**Work instruction:** Under this line are the records; write out word for word the part that begins at the line containing "This screenshot has height=952, width=1270." and ends at the line containing "You are a computer-use agent. Viewport: 1390px", and no more.
(Beginning of Listed records)
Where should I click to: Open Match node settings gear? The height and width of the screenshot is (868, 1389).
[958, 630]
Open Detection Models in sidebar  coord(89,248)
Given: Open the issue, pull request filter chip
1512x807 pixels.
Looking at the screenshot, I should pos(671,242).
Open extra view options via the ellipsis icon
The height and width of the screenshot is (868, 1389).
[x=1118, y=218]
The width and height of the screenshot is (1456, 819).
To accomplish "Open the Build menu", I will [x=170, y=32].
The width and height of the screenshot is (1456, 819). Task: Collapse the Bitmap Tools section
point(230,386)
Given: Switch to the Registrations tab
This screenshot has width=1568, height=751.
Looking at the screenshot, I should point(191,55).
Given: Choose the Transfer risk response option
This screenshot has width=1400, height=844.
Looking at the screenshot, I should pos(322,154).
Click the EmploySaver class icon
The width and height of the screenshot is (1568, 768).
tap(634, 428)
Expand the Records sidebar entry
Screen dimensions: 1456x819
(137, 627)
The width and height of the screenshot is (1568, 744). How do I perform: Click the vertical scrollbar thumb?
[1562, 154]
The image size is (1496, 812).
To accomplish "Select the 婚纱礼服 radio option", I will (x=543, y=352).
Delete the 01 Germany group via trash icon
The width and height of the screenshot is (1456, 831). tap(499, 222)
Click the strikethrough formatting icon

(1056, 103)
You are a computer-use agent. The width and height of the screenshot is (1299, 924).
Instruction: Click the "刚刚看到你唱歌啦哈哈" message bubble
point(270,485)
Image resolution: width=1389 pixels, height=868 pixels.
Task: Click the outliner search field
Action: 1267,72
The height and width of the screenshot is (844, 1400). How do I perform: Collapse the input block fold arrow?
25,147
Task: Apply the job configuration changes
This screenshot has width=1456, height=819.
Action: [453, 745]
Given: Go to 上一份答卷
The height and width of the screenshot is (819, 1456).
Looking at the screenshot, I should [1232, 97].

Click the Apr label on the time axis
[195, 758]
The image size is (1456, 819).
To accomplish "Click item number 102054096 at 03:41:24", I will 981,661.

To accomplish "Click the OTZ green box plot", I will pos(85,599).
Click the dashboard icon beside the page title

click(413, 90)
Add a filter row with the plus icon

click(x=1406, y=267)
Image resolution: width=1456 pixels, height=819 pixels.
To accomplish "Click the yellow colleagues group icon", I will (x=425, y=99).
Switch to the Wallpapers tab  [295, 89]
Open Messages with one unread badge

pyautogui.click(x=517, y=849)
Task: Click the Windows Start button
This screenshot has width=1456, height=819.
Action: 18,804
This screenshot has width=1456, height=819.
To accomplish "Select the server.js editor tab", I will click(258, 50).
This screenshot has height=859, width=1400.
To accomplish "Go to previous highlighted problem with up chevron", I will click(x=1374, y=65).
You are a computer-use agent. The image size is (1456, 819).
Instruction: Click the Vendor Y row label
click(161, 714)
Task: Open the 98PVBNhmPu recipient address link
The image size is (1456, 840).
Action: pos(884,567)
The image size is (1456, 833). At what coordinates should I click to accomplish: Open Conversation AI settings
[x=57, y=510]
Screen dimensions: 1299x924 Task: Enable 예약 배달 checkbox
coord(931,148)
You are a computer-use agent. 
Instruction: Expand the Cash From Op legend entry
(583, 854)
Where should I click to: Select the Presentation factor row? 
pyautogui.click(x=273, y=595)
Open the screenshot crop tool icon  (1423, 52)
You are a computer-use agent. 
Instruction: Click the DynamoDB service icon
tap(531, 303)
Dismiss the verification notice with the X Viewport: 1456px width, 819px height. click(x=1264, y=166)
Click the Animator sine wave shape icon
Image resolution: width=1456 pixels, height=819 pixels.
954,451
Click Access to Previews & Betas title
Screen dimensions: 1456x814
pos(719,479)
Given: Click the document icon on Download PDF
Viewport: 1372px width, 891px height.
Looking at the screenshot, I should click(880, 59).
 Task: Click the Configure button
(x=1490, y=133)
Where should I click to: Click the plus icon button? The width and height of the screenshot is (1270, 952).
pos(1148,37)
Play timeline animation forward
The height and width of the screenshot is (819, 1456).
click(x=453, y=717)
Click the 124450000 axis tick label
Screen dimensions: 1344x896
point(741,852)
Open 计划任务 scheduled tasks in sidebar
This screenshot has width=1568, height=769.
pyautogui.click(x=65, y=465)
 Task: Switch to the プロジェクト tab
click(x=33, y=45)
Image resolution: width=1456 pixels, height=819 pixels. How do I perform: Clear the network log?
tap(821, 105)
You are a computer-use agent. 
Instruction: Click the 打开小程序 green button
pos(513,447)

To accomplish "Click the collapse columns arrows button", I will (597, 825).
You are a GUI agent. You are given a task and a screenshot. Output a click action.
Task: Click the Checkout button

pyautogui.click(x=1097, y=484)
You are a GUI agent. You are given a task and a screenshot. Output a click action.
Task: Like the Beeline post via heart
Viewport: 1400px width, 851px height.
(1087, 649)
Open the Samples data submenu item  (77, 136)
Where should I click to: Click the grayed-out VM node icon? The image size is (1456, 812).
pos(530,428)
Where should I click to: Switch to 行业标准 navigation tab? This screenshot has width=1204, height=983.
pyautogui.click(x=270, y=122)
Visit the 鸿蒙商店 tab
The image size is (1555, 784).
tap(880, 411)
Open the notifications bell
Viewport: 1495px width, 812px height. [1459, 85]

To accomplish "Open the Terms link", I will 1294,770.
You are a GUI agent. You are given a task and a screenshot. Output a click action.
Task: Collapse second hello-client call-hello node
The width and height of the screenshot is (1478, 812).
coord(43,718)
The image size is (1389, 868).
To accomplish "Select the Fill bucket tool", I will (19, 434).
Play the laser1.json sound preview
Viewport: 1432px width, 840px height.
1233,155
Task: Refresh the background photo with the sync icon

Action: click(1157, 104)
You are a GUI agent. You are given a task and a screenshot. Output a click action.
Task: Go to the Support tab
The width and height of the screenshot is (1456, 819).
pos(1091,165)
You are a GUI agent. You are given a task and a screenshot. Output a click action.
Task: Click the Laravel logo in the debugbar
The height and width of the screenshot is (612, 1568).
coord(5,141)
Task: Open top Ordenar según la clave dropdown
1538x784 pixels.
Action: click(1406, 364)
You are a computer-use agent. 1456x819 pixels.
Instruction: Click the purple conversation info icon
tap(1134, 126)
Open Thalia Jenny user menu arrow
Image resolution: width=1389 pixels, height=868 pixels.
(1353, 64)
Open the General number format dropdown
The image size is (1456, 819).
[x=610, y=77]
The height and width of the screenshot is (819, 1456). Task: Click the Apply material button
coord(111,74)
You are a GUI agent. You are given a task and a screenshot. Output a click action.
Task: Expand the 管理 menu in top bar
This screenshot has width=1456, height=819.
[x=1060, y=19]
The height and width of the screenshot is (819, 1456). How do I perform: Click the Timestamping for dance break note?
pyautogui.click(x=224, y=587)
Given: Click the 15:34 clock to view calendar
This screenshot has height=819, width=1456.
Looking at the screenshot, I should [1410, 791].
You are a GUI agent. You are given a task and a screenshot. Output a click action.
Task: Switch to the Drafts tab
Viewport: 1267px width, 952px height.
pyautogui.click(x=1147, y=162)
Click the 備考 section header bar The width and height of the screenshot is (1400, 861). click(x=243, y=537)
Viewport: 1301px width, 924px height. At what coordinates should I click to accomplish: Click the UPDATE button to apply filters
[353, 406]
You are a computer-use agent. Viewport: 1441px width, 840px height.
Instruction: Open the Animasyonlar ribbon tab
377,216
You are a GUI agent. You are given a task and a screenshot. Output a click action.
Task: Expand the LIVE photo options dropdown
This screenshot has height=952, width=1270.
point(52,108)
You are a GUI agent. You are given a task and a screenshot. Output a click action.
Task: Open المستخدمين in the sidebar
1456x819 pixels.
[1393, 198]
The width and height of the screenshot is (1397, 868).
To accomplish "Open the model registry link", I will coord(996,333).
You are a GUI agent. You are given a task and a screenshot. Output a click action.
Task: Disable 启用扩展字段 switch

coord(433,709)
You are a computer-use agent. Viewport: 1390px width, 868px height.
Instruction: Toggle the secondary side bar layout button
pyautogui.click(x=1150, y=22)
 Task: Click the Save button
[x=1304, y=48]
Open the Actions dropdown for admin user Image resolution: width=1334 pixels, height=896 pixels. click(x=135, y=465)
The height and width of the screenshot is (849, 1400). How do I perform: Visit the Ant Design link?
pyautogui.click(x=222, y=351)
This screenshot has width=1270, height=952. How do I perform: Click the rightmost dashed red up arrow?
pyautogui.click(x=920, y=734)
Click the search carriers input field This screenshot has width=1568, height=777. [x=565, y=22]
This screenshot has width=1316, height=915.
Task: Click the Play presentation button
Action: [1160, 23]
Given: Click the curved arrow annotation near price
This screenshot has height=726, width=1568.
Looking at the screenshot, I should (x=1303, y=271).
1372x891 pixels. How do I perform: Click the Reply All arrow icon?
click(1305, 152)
(End of Listed records)
**Answer to this task:**
This screenshot has height=952, width=1270.
point(52,108)
You are a GUI agent. You are given a task and a screenshot. Output a click action.
Task: Open المستخدمين in the sidebar
1456x819 pixels.
[1393, 198]
The width and height of the screenshot is (1397, 868).
To accomplish "Open the model registry link", I will coord(996,333).
You are a GUI agent. You are given a task and a screenshot. Output a click action.
Task: Disable 启用扩展字段 switch

coord(433,709)
You are a computer-use agent. Viewport: 1390px width, 868px height.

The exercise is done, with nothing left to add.